# [WHAT IS REQUIRED]
Please return the lines below verbatim, beginning at the one that has "Image resolution: width=820, height=2043." and stopping after the one that has "socio! (410, 1711)", and add no other lines.

§ §

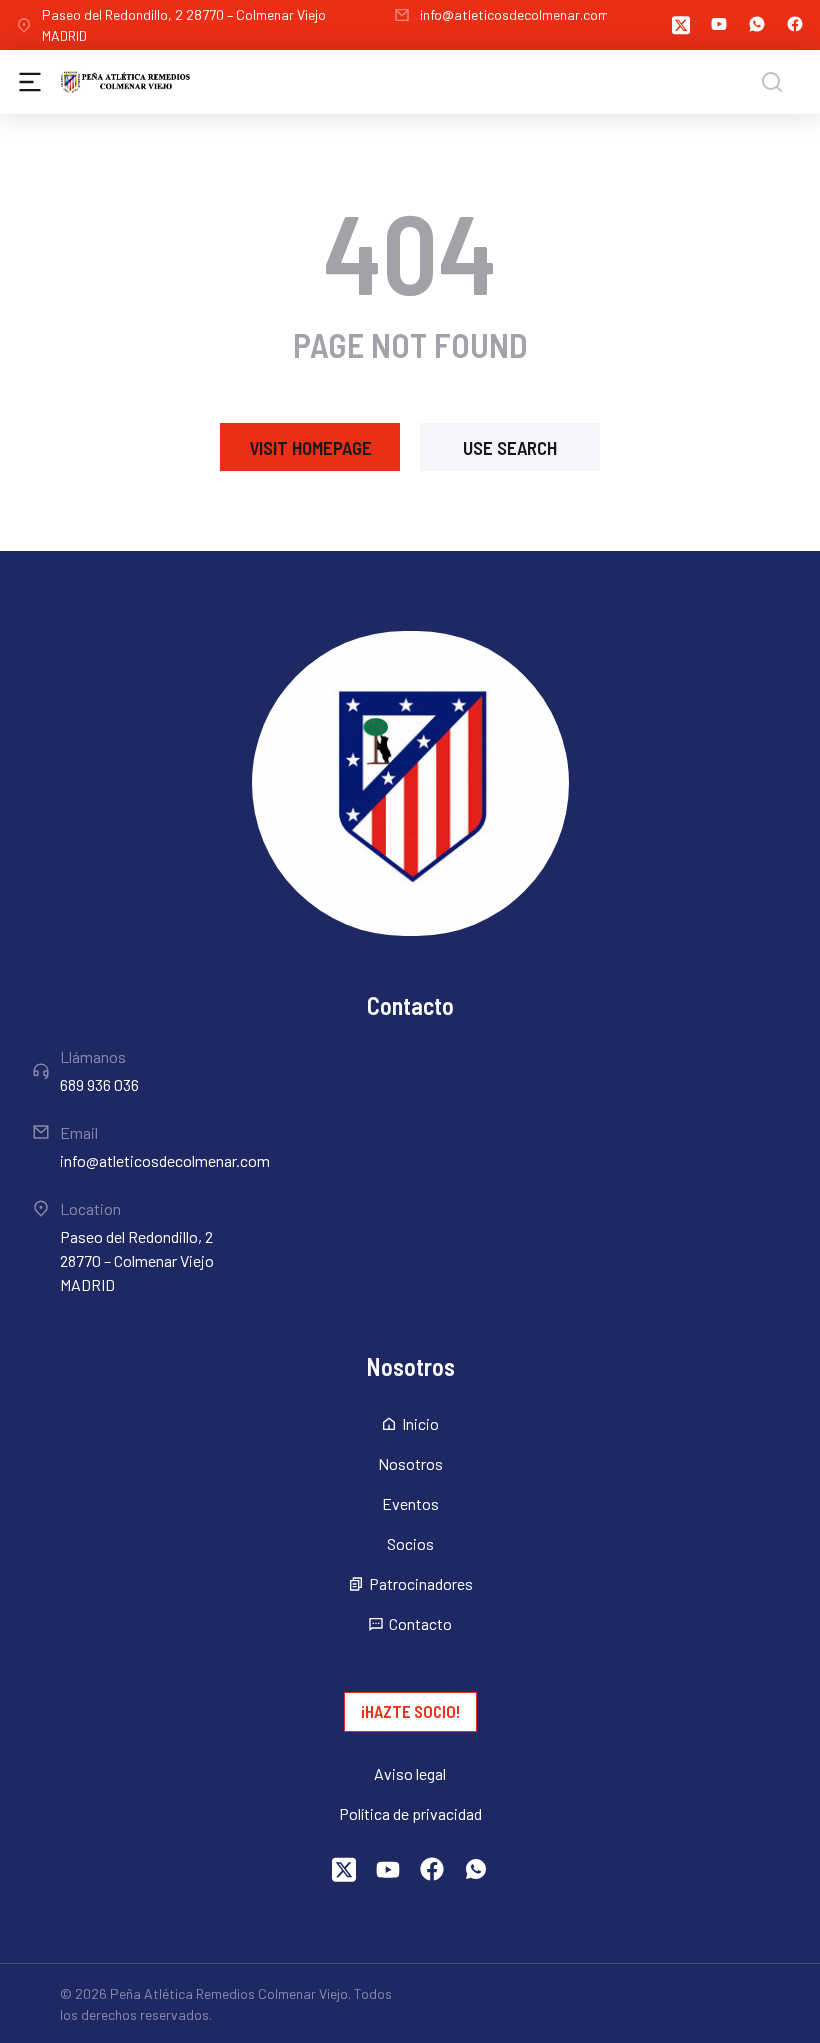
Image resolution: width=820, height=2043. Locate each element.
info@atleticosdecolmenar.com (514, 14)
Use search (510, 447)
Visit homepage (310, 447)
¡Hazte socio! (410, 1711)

§ §

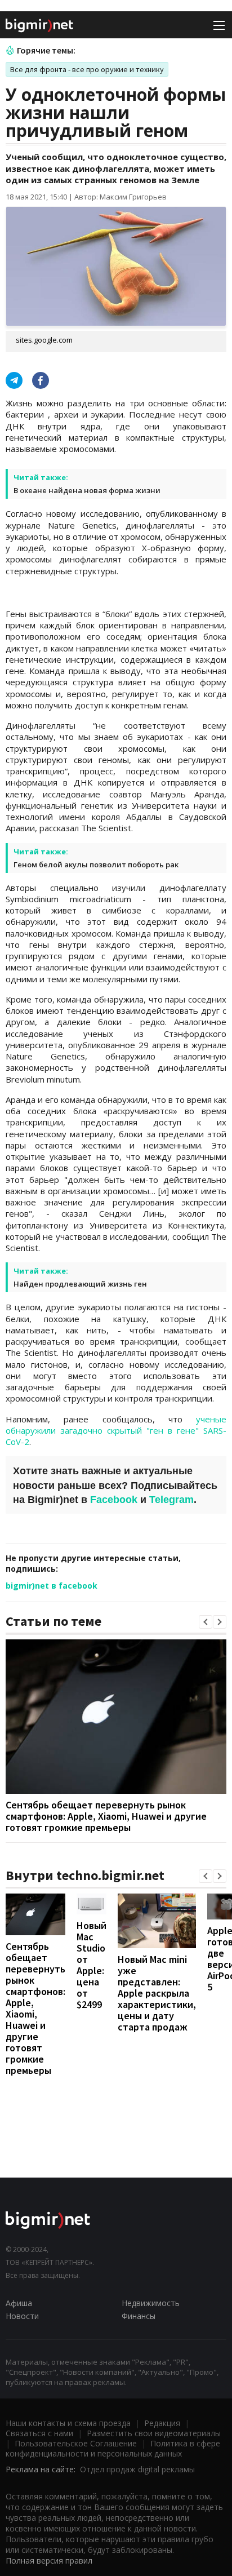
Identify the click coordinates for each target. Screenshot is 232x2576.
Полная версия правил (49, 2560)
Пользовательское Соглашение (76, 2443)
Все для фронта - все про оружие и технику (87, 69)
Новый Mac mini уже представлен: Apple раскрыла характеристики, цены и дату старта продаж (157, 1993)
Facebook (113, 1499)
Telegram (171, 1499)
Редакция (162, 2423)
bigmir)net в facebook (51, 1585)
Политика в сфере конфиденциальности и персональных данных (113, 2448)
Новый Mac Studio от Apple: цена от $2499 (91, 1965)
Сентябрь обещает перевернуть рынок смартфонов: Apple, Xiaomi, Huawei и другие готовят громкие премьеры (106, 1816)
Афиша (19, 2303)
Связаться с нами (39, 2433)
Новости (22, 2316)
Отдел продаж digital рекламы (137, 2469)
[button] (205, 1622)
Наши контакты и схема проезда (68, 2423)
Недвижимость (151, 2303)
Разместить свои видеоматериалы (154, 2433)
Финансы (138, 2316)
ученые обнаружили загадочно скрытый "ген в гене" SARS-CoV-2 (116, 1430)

§ §

# [RESPONSE TO THE TASK]
Image resolution: width=820, height=2043. Locate each element.
info@atleticosdecolmenar.com (514, 14)
Use search (510, 447)
Visit homepage (310, 447)
¡Hazte socio! (410, 1711)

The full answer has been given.